The newest enshrinees announced Wednesday, Bert Blyleven and Robbie Alomar, exemplify why it happens ... and demonstrate that it even makes some sense.
This was Blyleven's 14th year on the ballot, meaning he'd have had only one more try after this one. I didn't vote for him his first 10 years but became a convert four years ago. For the longest time, I had trouble reconciling the fact that if the likes of Jim Kaat and Tommy John weren't in, why should Blyleven? The three had similar stats and similar impact on teams.

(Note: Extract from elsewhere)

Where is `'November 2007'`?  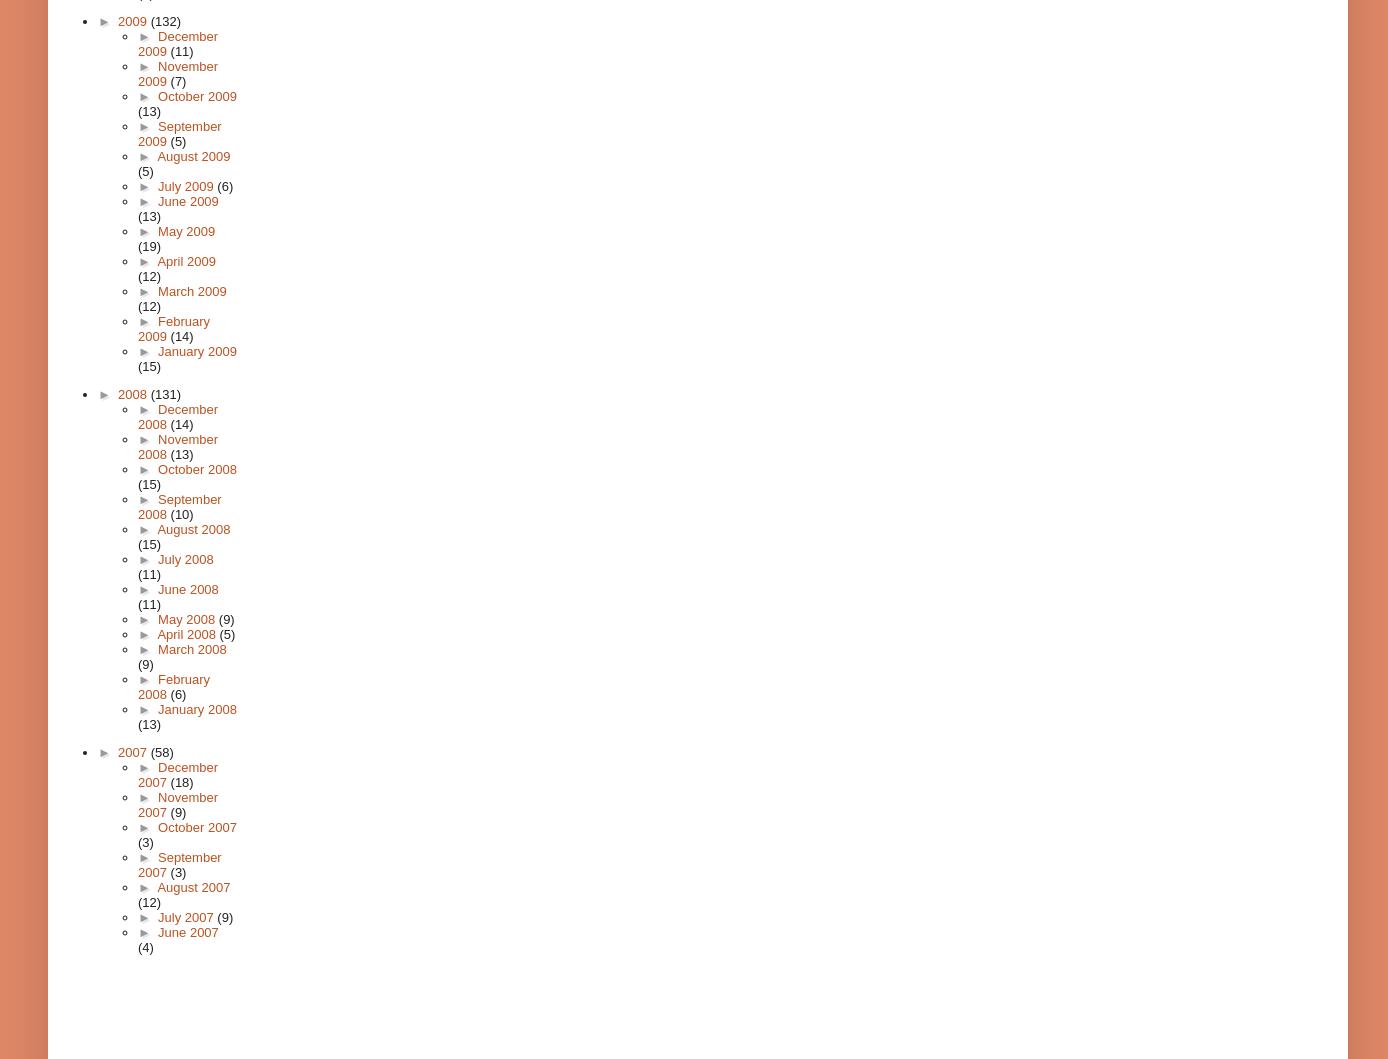
'November 2007' is located at coordinates (176, 804).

Over time, however, several fellow voters made reasonable cases for Blyleven, and I finally saw their points. They emphasized his strikeouts, complete games and two World Series rings, as well as the relative weakness of many of the teams on which he played. And they correctly said that just because Kaat and John didn't get the votes, that was no reason to take it out on Blyleven.

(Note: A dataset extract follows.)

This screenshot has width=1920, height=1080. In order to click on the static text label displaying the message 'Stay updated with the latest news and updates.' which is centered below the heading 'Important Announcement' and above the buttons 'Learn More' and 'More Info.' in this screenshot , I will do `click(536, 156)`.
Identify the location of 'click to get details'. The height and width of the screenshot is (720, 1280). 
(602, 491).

I am not the least bit ashamed that it took me 10 years to come around. Justice was served in the end. (And not David Justice ... he ain't getting in!)
Alomar was the best second baseman I ever saw and, for more than a decade, one of the great offensive catalysts in the game. I enthusiastically voted for him last year, his first on the ballot.
Several of my BBWAA colleagues who shunned him last year checked the box next to his name this time - and I have absolutely no problem with that. Keeping Alomar from being a first-ballot Hall of Famer was perfectly fitting punishment for a jerk who spat on an umpire.
As for other Hall tidbits ...
++ The only other player to earn my check mark this year, Jack Morris, got 53.5 percent of the vote - far short of the 75 percent every Hall of Famer needs. I fully respect the fact that Morris is a borderline case, a big-game pitcher with an excellent winning percentage who excelled for a decade but lacked an eye-popping win total and ERA.
++ The only other guys I seriously considered this time were Barry Larkin and Tim Raines. Maybe I'll change my mind about one or the other someday. Or maybe not.
++ Mercy! Harold Baines finally fell 2 votes shy of remaining on the ballot for future years. He simply isn't a Hall of Famer, despite the arguments on his behalf by my SouthtownStar buddy Phil Arvia.
++ Jeff Bagwell, Alan Trammell, Larry Walker, Dave Parker, Don Mattingly and Dale Murphy were all very good players for a very long time but it's unlikely that any will make the Hall. That shows how difficult it is to get in - which, of course, it should be.
++ Mark McLiar actually lost support from last year to this. Good. He did one thing well ... and did that well only because he made a pin cushion out of his buttocks for years and years. One-dimensional idiots do not belong in the Hall of Fame.
++ I can understand why some of my peers voted for Rafael Palmeiro, who had very good stats over the years (but was a juicer who rarely helped his teams succeed). That 30 of them voted for Juan Gonzalez, a steroid-swilling clown whose numbers relative to his era were unimpressive, is more of a head-scratcher.
++ Two voters checked the box next to B.J. Surhoff's name, one gave Bret Boone a vote and another chose Benito Santiago. Something there helps explain why both Dubya and Blago each got elected to major executive offices ... twice!